Infodemiology provides a novel approach for the investigation of disease trends in near real time. Questions and uncertainties remain about the consistency of research design, the gathering of data, and the analysis and interpretation of results.
“This methodology has some intrinsic limitations”, noted Dr Sciascia, adding, “available data are based on a sample of Web searches, with the potential for nonrepresentative sampling bias and differences in access to the Web. Consequently, the calculation of the search value index is dependent on several mathematic assumptions and approximations in search traffic.” In addition, the ethical framework for such approaches is yet to be defined clearly, particularly with respect to informed consent for the use of personal information posted online.6,7
- Eysenbach G. Infodemiology and infoveillance: framework for an emerging set of public health informatics methods to analyze search, communication and publication behavior on the Internet. J Med Internet Res. 2009;11(1):e11.

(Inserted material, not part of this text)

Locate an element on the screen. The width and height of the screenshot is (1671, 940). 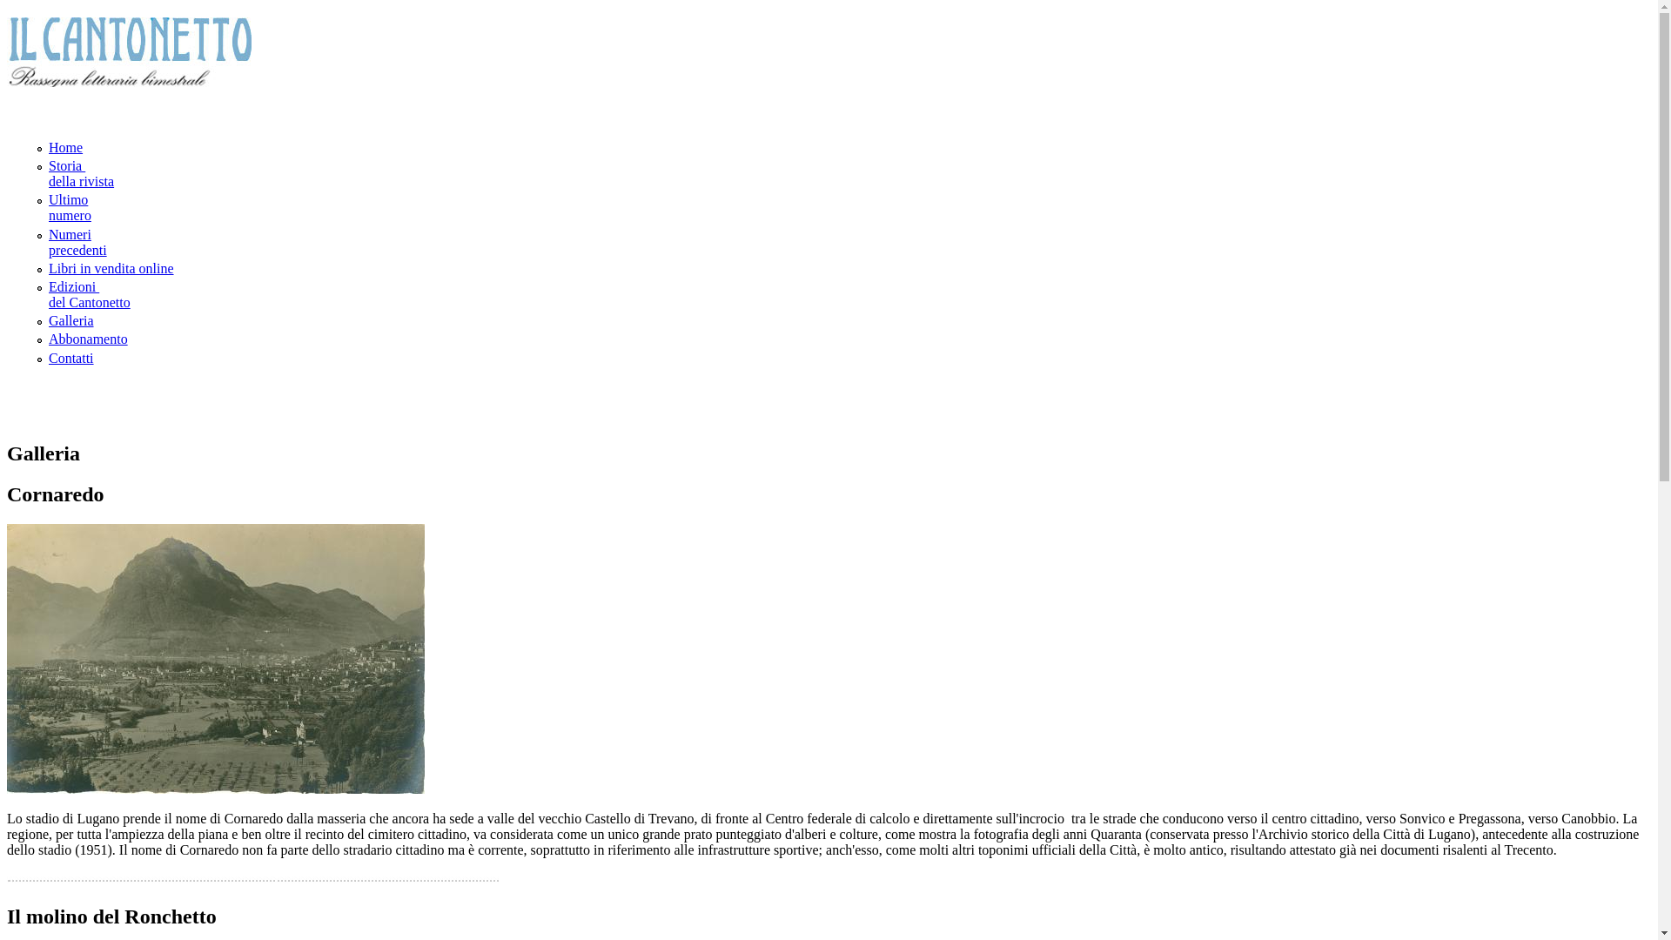
'Home' is located at coordinates (65, 146). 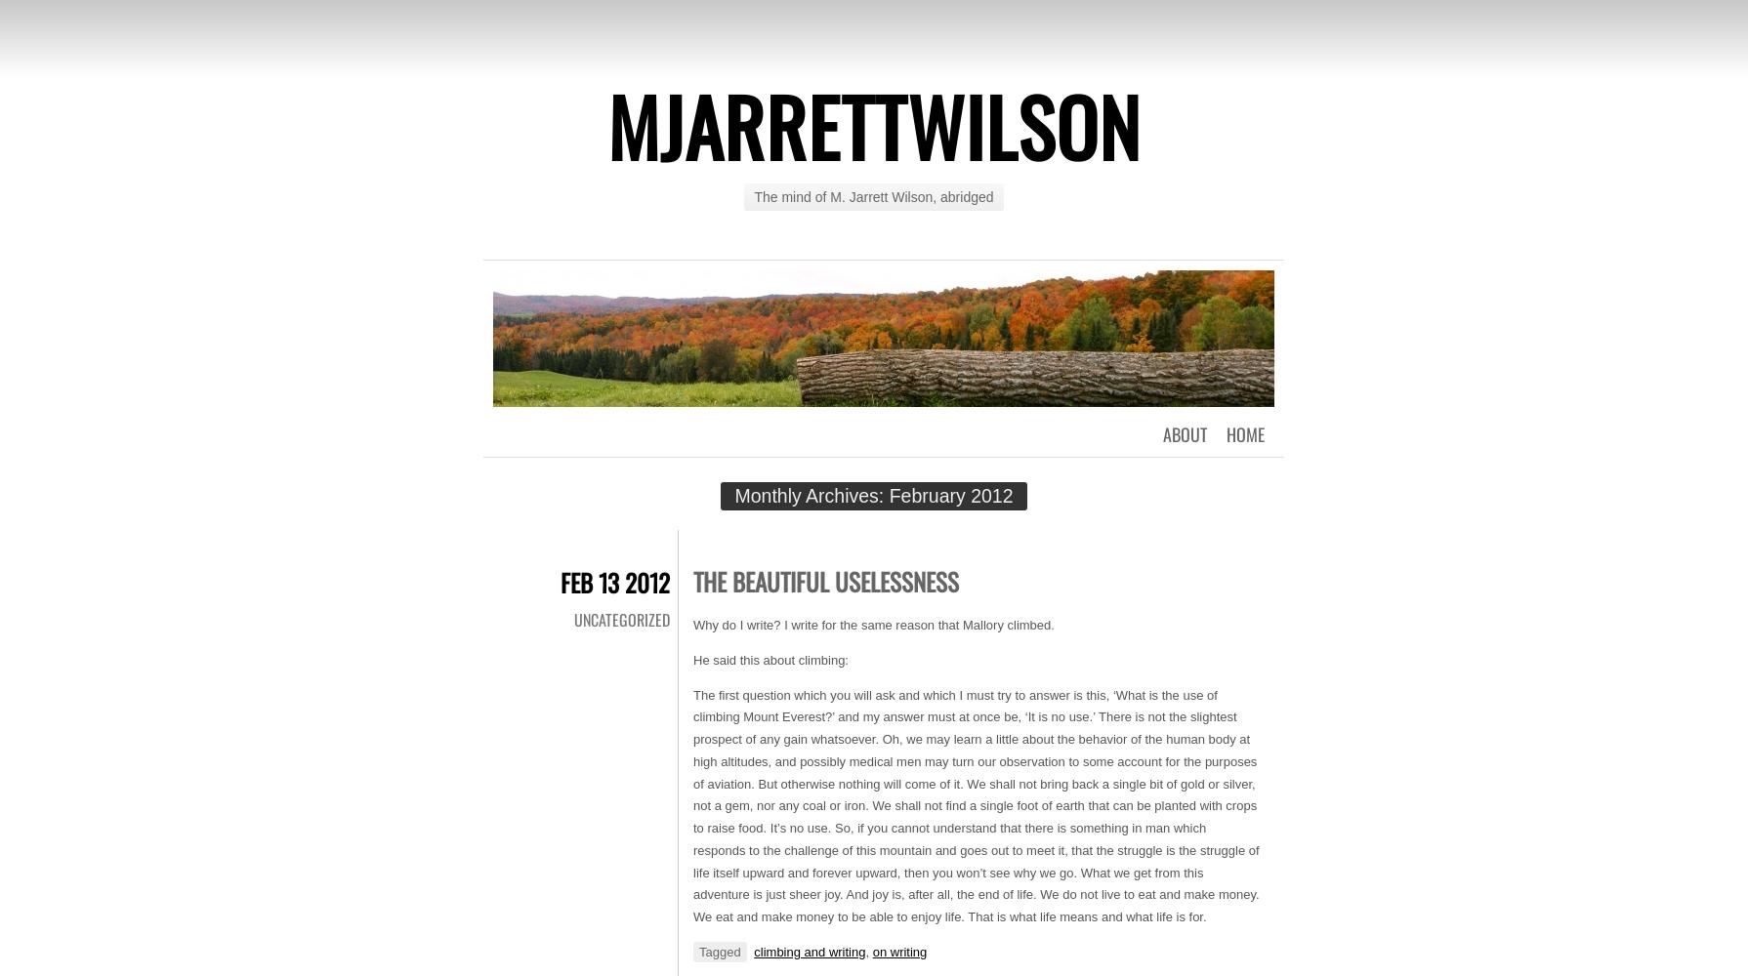 What do you see at coordinates (874, 126) in the screenshot?
I see `'mjarrettwilson'` at bounding box center [874, 126].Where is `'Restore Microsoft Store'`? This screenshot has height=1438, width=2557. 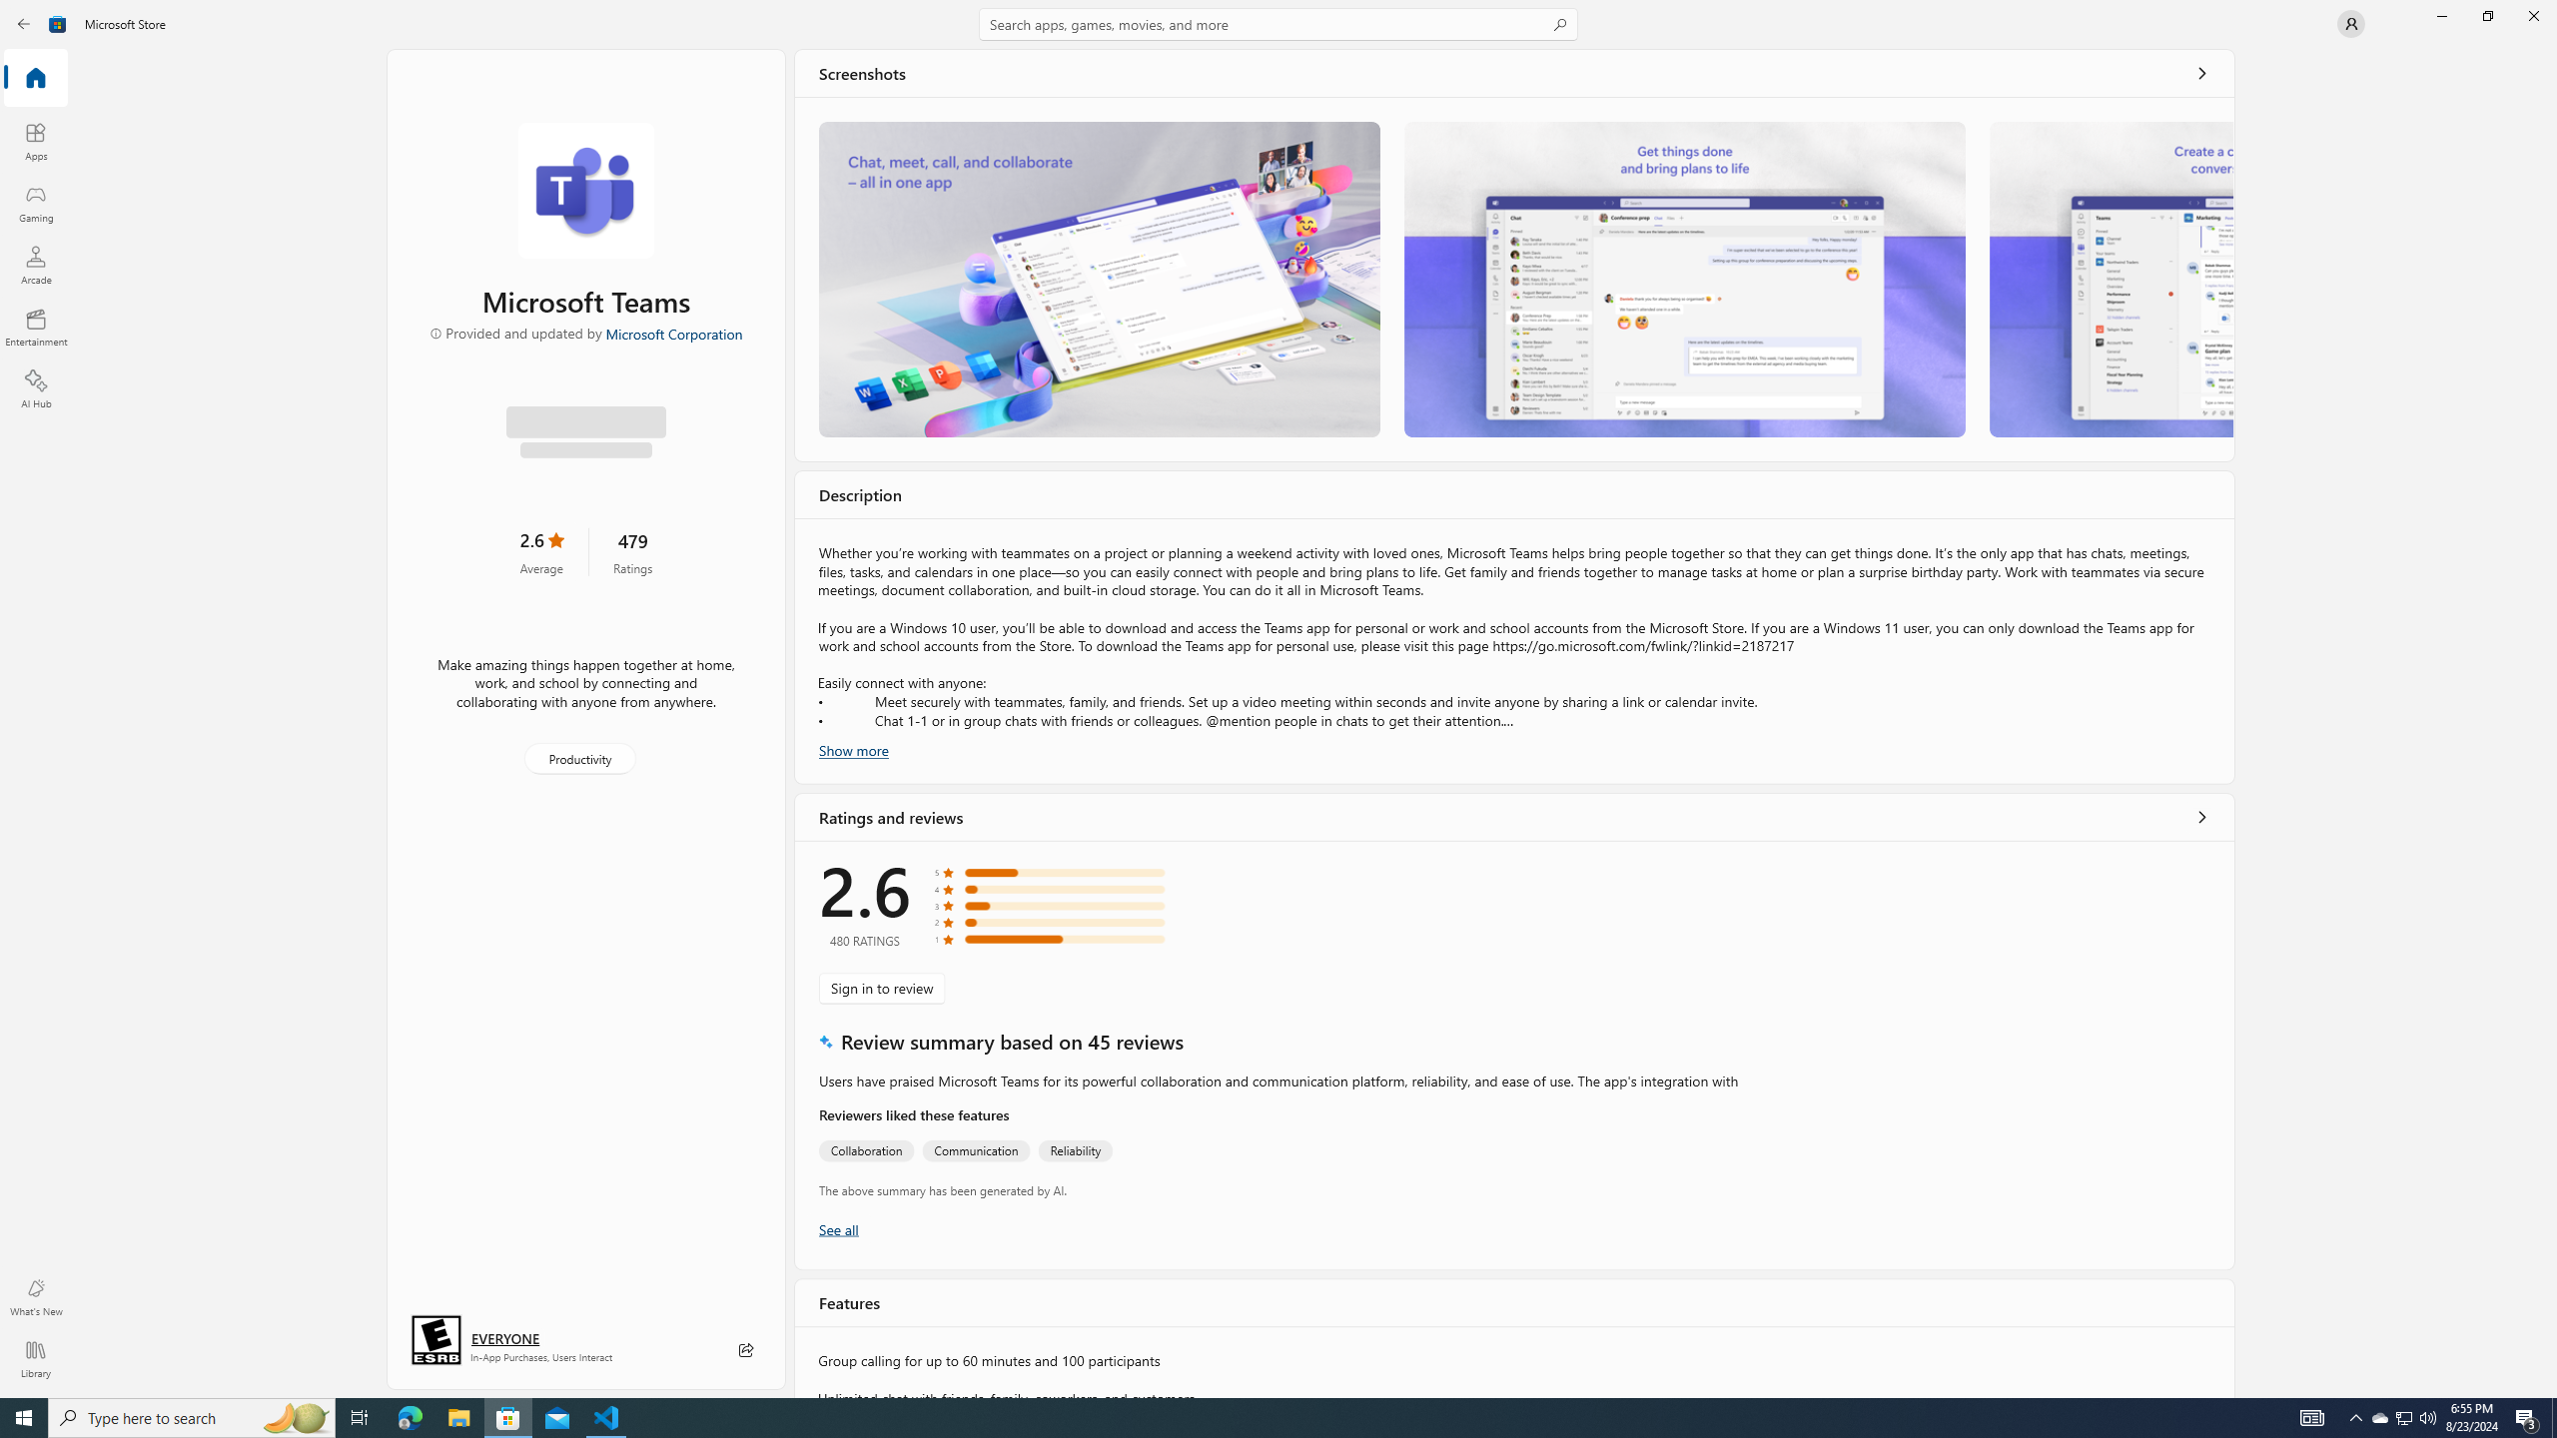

- Sciascia S, Radin M. What can Google and Wikipedia can tell us about a disease? Big Data trends analysis in systemic lupus erythematosus. Int J Med Inform. 2017;107:65-69.
- Carneiro HA, Mylonakis E. Google trends: a web-based tool for real-time surveillance of disease outbreaks. Clin Infect Dis. 2009;49(10):1557-1564.
- Radin M, Sciascia S. Infodemiology of systemic lupus erythematous using Google Trends. Lupus. 2017;26(8):886-889.
- Ramos-Casals M, Brito-Zerón P, Kostov B, et al. Google-driven search for big data in autoimmune geoepidemiology: analysis of 394,827 patients with systemic autoimmune diseases. Autoimmun Rev. 2015;14(8):670-679.
- Norval C. Henderson T. Contextual Consent: Ethical Mining of Social Media for Health Research. Published January 26, 2017. Accessed November 21, 2017.
- Linares-Orozco R. Understanding “Consent” in the Age of Big Data and Human Research. CORE. Published June 12, 2017. Accessed November 21, 2017.